YOUR TASK: Pictures are to be left out; every line from the one with "Image resolution: width=182" through the end of the data must be transcribed exactly.

RECORDS FOR THIS TASK:
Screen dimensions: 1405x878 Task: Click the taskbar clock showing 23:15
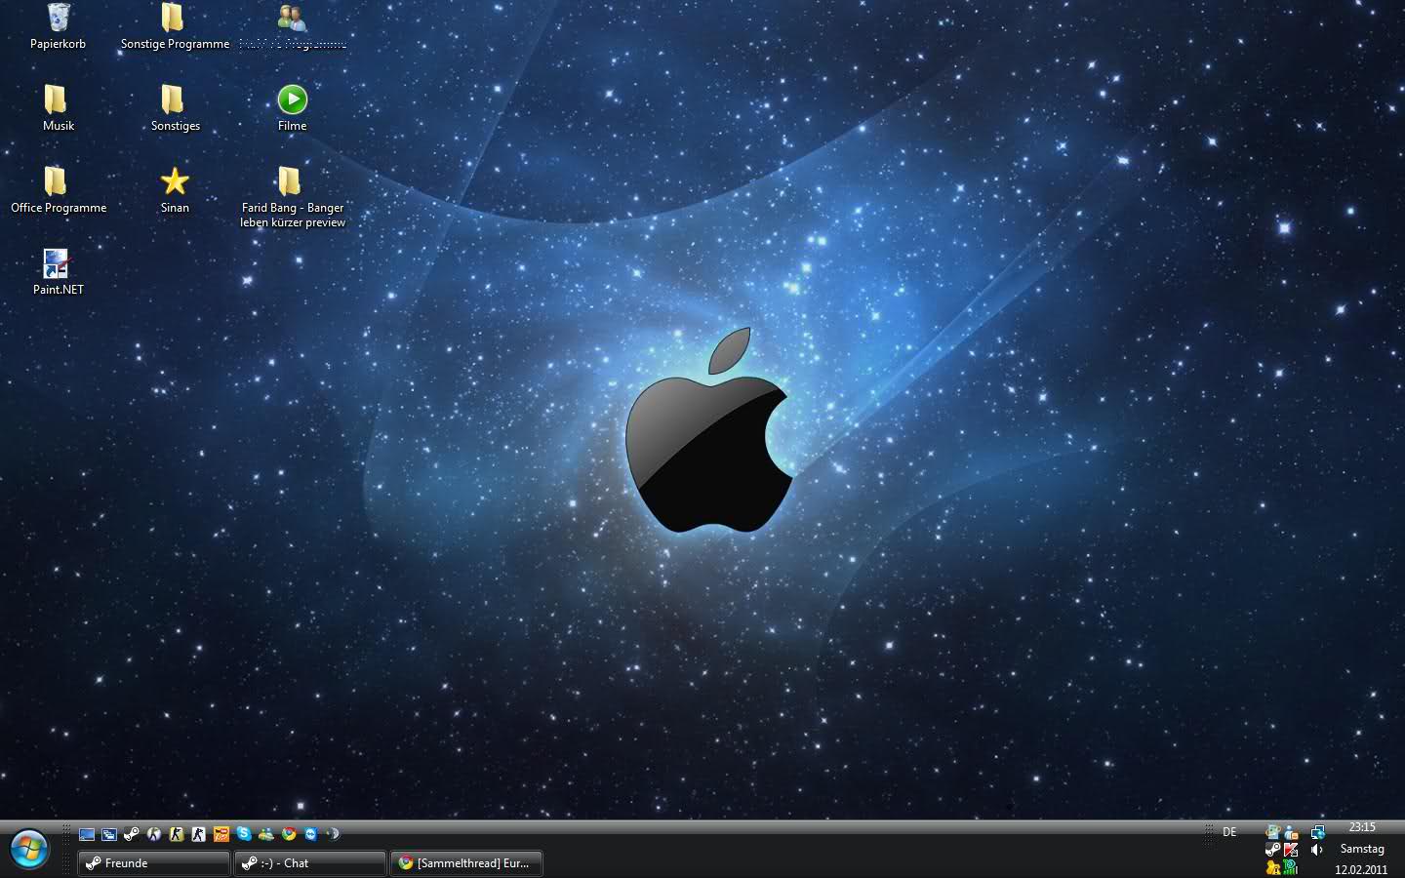pyautogui.click(x=1361, y=827)
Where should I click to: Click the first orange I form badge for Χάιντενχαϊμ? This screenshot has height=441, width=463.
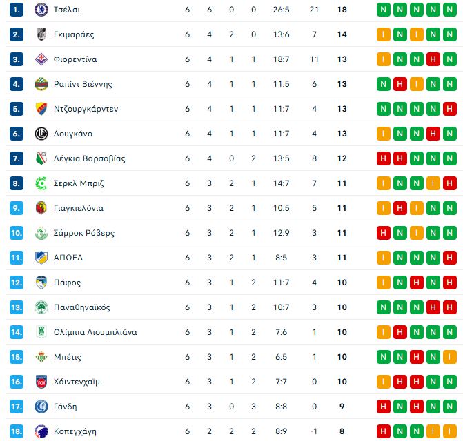click(383, 382)
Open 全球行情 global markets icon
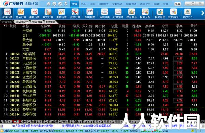The width and height of the screenshot is (205, 133). (x=75, y=13)
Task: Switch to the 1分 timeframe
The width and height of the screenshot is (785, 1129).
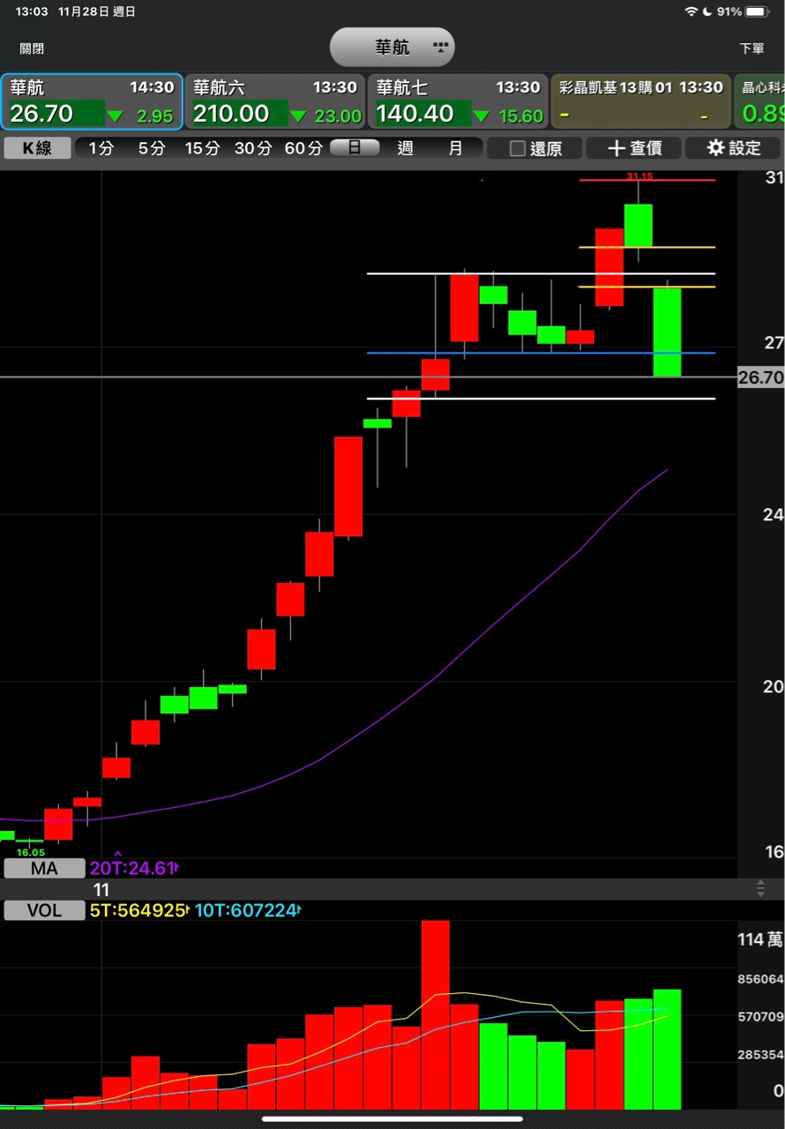Action: pos(101,148)
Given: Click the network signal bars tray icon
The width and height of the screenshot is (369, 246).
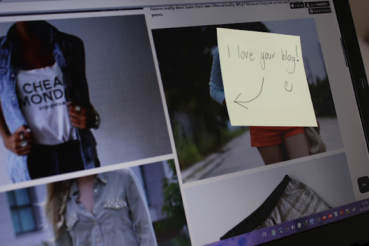Looking at the screenshot, I should click(353, 210).
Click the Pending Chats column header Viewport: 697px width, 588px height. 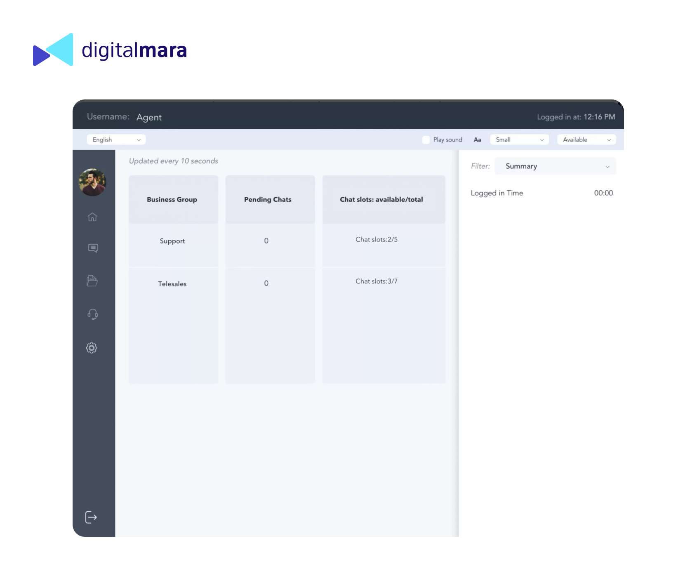(268, 200)
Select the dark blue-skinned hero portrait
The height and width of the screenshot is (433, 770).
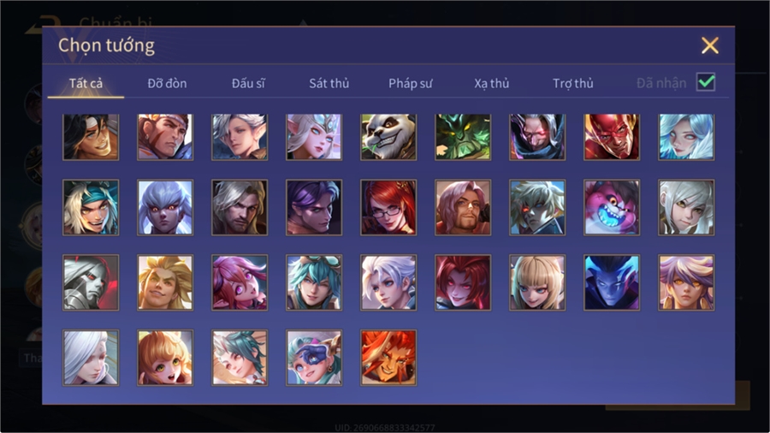(612, 282)
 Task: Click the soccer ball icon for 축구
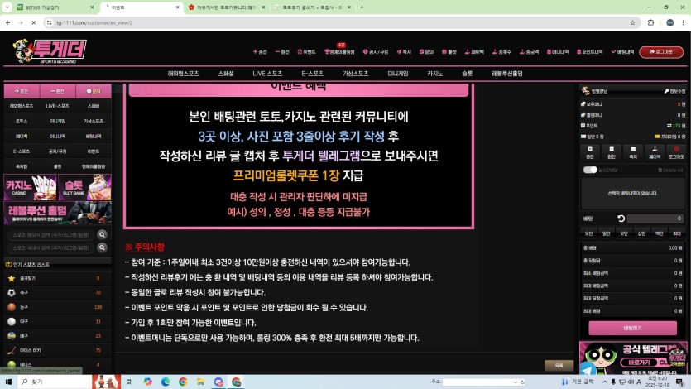tap(9, 292)
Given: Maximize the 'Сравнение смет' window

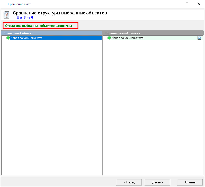Looking at the screenshot, I should click(187, 4).
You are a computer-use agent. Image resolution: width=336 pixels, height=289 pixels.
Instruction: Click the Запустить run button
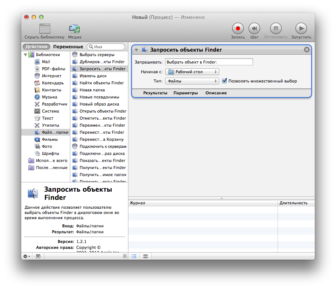pyautogui.click(x=301, y=29)
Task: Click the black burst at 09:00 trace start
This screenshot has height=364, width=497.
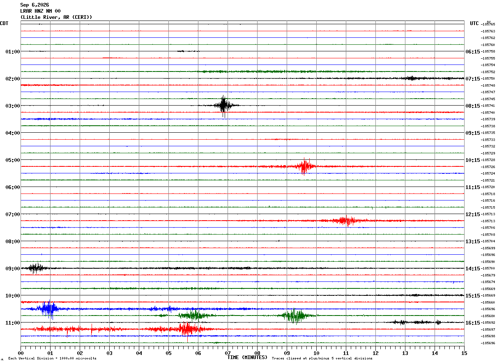Action: click(35, 268)
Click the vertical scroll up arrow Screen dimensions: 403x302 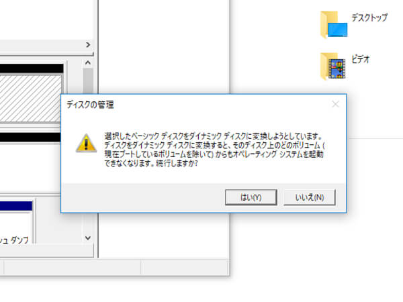point(88,62)
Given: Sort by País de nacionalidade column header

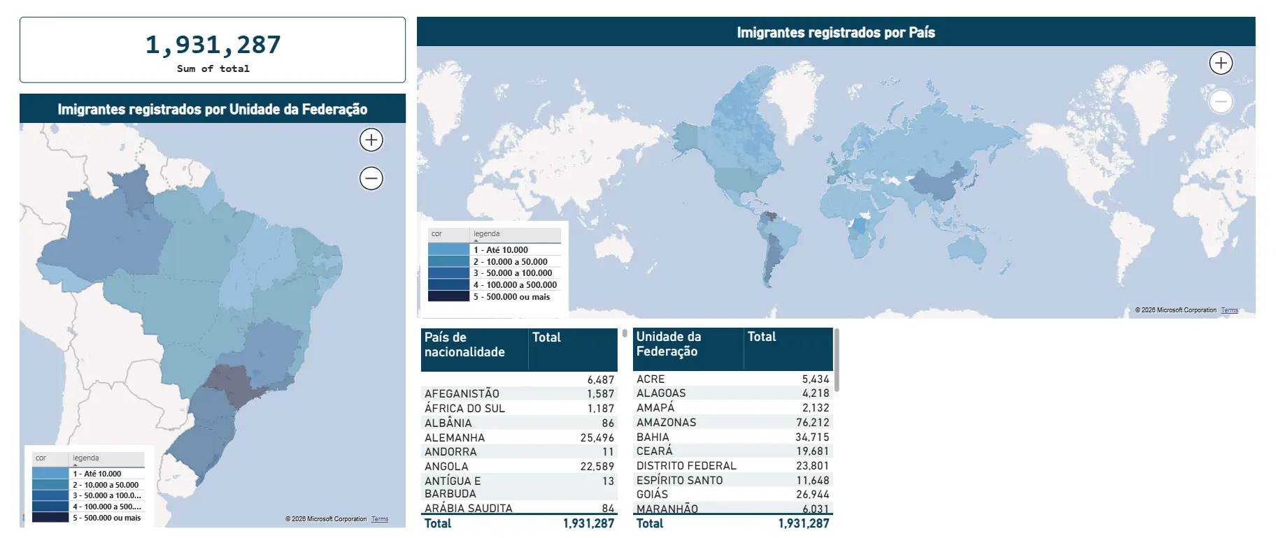Looking at the screenshot, I should (464, 344).
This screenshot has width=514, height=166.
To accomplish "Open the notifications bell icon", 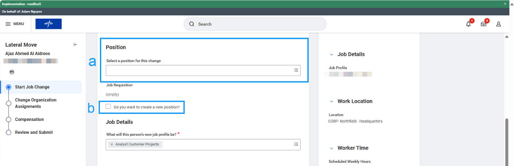I will (x=468, y=24).
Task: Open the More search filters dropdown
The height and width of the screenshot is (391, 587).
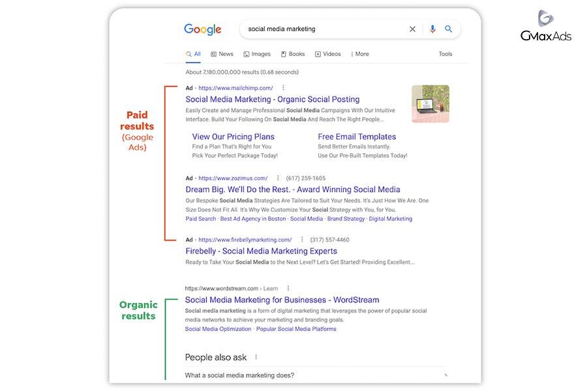Action: click(x=359, y=54)
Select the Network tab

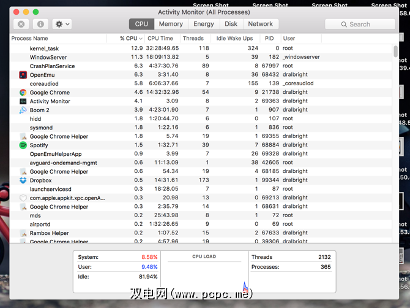click(260, 24)

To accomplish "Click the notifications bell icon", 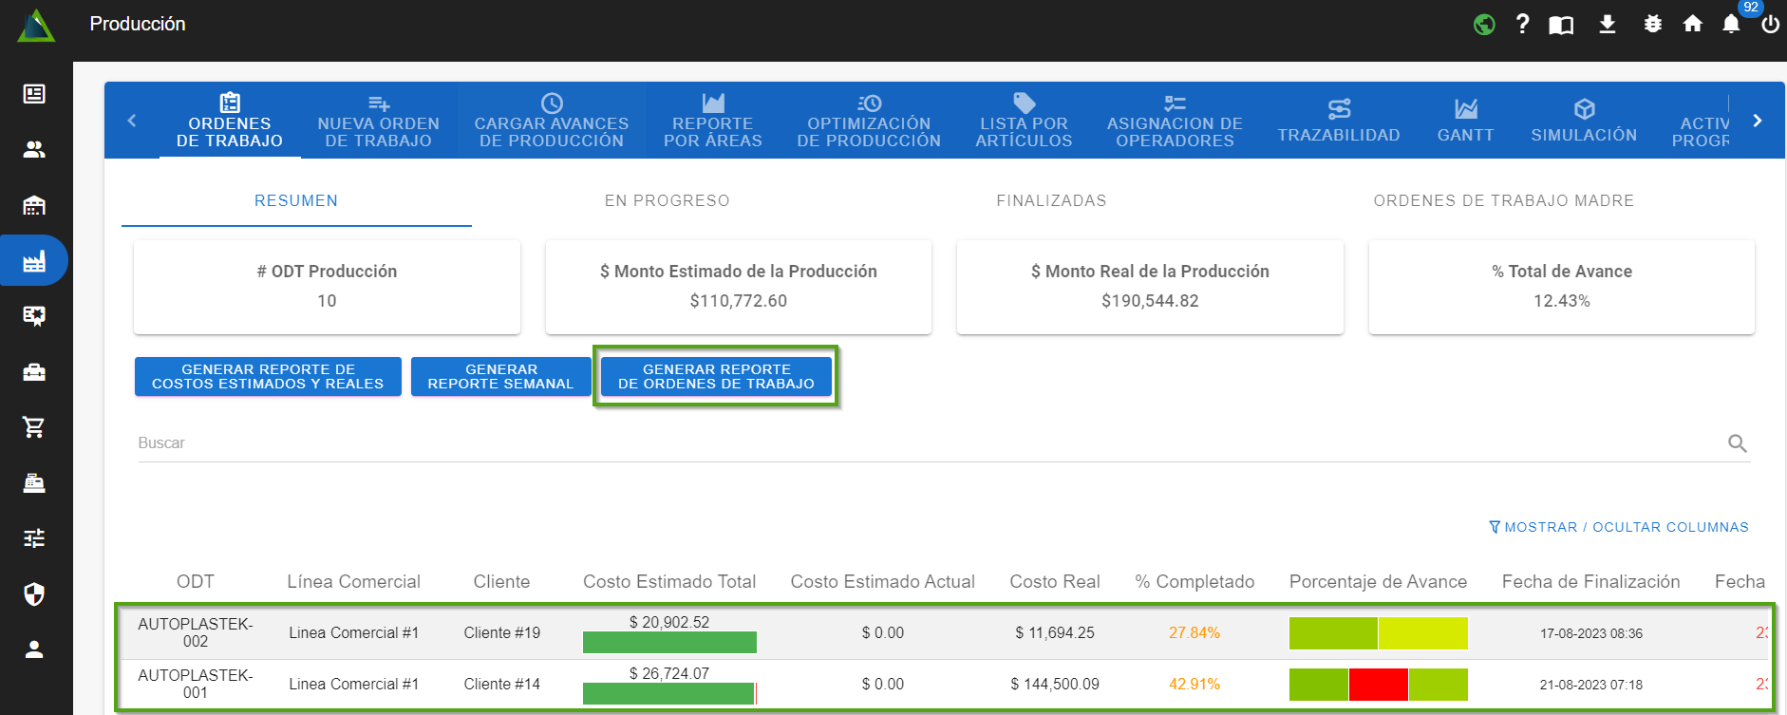I will coord(1731,25).
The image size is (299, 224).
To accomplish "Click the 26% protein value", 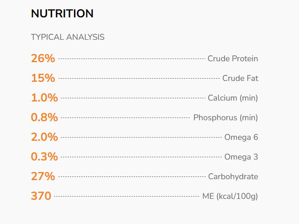I will click(43, 59).
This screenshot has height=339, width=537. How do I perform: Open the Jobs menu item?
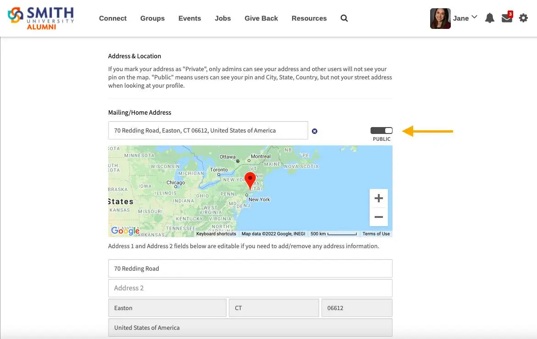pyautogui.click(x=223, y=18)
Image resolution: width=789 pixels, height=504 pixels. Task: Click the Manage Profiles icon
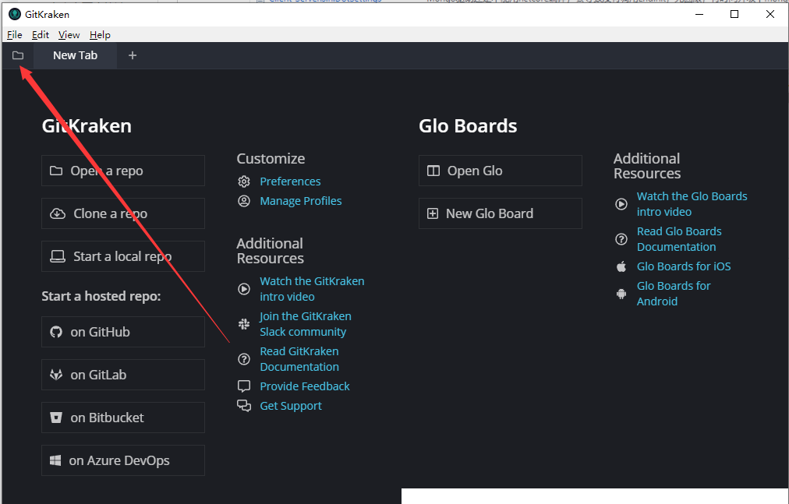(x=244, y=201)
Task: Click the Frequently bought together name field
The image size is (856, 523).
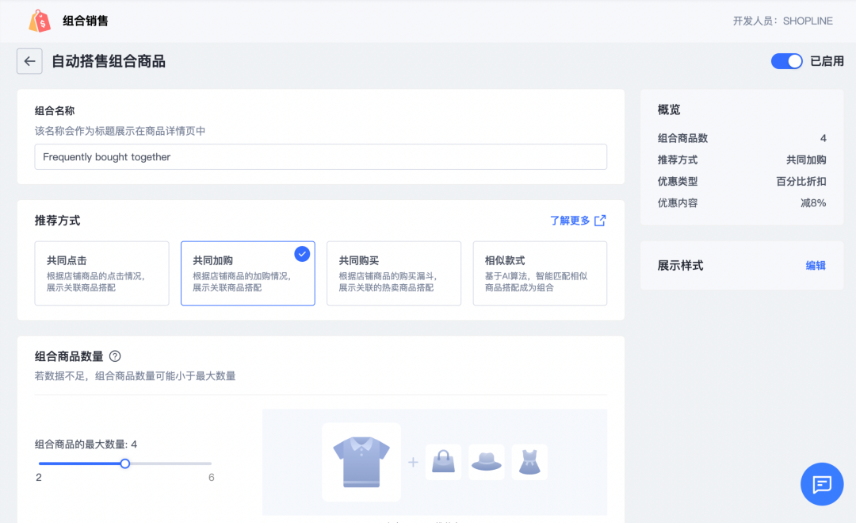Action: pyautogui.click(x=320, y=156)
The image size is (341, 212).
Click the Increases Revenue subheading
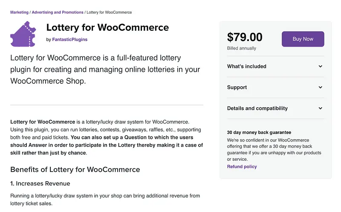[40, 184]
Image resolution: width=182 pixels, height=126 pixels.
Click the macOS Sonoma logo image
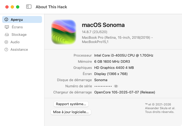(64, 32)
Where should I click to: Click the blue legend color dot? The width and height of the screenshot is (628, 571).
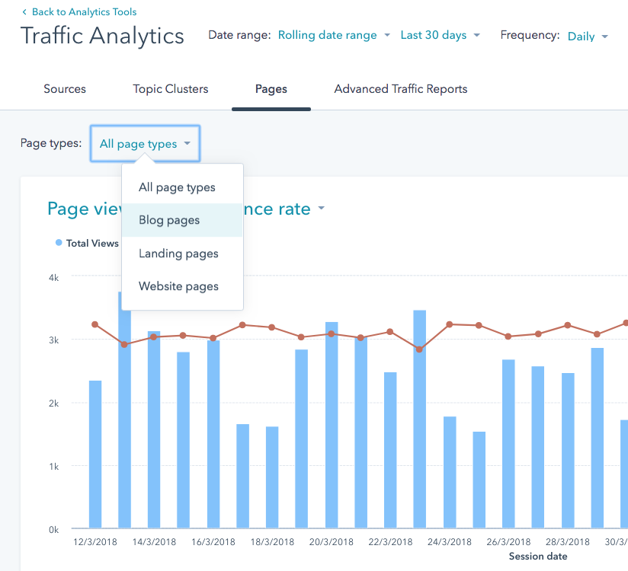coord(59,242)
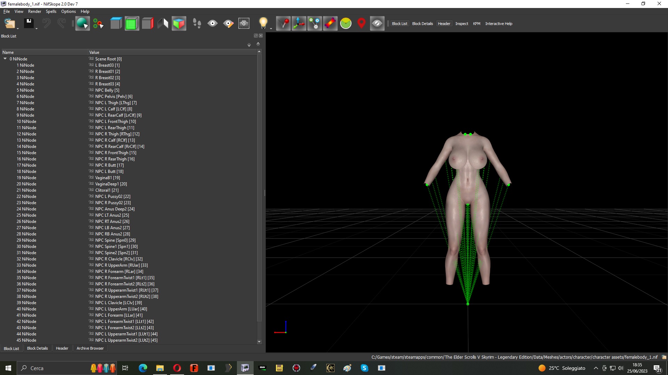Click the screenshot camera icon
Image resolution: width=668 pixels, height=375 pixels.
(244, 23)
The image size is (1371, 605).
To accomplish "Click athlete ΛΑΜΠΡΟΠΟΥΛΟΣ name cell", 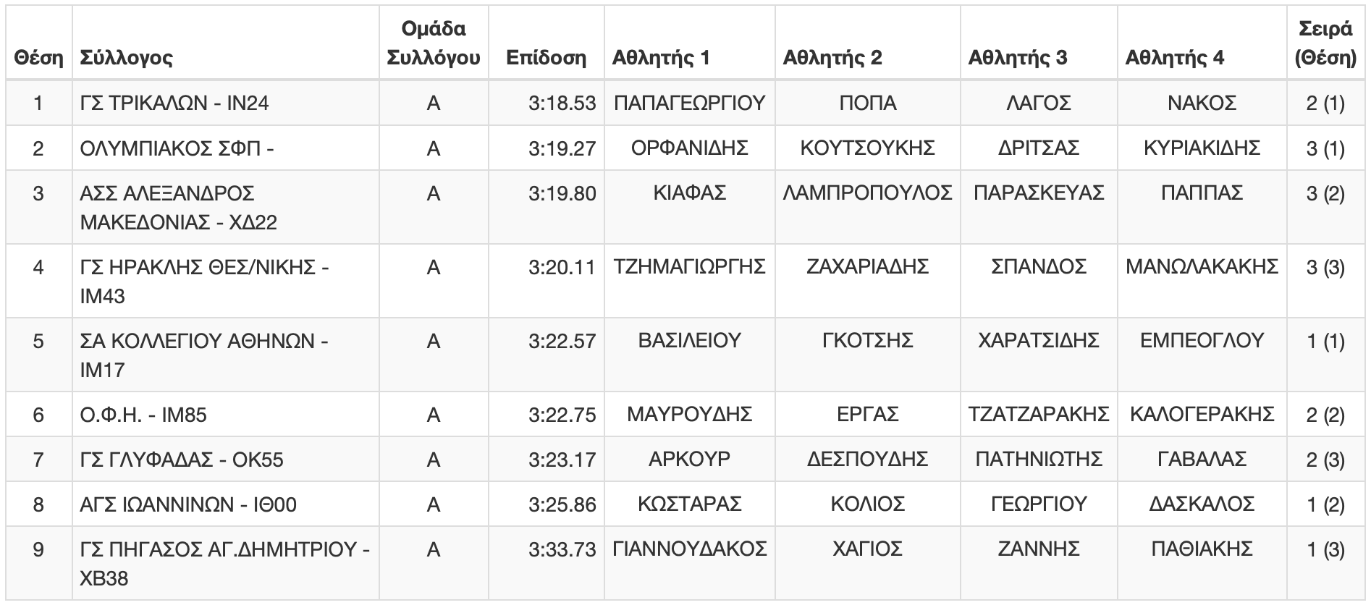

SOLUTION FOR THIS TASK:
Image resolution: width=182 pixels, height=126 pixels.
Click the macOS Sonoma logo image
(64, 32)
Where should I click to: Click the blue legend color dot? The width and height of the screenshot is (628, 571).
coord(59,242)
Click the screenshot camera icon
Image resolution: width=668 pixels, height=375 pixels.
(244, 23)
The image size is (1371, 605).
To accomplish "Click athlete ΛΑΜΠΡΟΠΟΥΛΟΣ name cell", 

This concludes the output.